Given task 1 —
Answer these from the annual report excerpt, one line each:
(a) In which form are the particulars of related-party contracts disclosed, and as which annexure?
(b) Which regulation stipulates the Corporate Governance conditions named in the compliance certificate?
(c) On what date does the year covered by the Annual Report end?
Given task 2 — Reproduce the annual report excerpt between "The Compliance certificate" and "with the report.", inclusive.
Given task 3 —
Decide whether each statement agrees with the annual report excerpt. Answer yes or no, and quote the deciding words.
(a) The related-party contracts entered into during financial year 2021-22 were in the ordinary course of business and on an arm's length basis.
(b) The related parties are those referred to under section 177 of the Companies Act, 2013.
(c) The Management Discussion and Analysis is annexed for the stakeholders' reference.

Supplied passage —
⟨
29. PARTICULARS OF CONTRACTS OR ARRANGEMENTS WITH RELATED PARTIES

The particulars of every contract or arrangements entered into by the Company with related parties referred to in sub-section (1) of section 188 of the Companies Act, 2013 , are disclosed in Form No. AOC-2 as Annexure-II of this report. With reference to section 134(3) (h) of Companies Act, 2013 all contracts and arrangement with related parties under section 188(1) entered by the Company during the financial year 2021-22 were in ordinary course of business and on arm length basis.

30. CORPORATE GOVERNANCE CERTIFICATE

The Compliance certificate from the practicing Company Secretary auditors regarding compliance of conditions of Corporate Governance as stipulated in Regulation 27 of the SEBI (LODR) Regulations, 2015 is annexed with the report.

31. MANAGEMENT DISCUSSIONS AND ANALYSIS

The Management Discussion and Analysis forms part of this Annual Report for the year ended 31st March, 2022 is annexed for the reference of the stakeholders.
⟩
Data entries —
⟨
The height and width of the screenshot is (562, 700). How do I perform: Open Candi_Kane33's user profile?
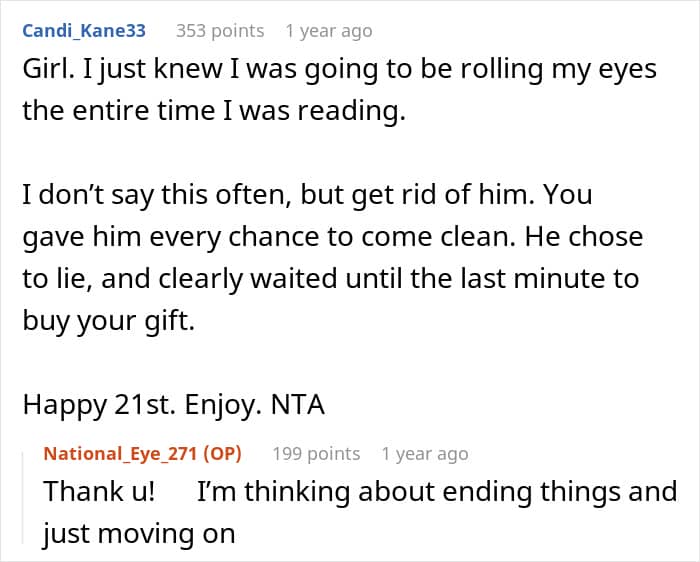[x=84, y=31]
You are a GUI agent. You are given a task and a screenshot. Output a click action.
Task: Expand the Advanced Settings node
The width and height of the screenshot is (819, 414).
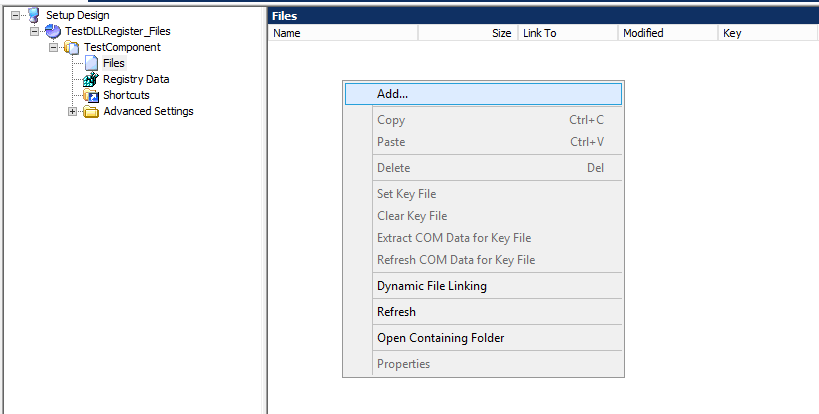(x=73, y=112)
⟩
Correct answer 1 —
(a) Form No. AOC-2, as Annexure-II.
(b) Regulation 27 of the SEBI (LODR) Regulations, 2015.
(c) 31st March, 2022.

Correct answer 2 —
The Compliance certificate from the practicing Company Secretary auditors regarding compliance of conditions of Corporate Governance as stipulated in Regulation 27 of the SEBI (LODR) Regulations, 2015 is annexed with the report.

Correct answer 3 —
(a) Yes: "were in ordinary course of business and on arm length basis"
(b) No: "referred to in sub-section (1) of section 188 of the Companies Act, 2013"
(c) Yes: "is annexed for the reference of the stakeholders"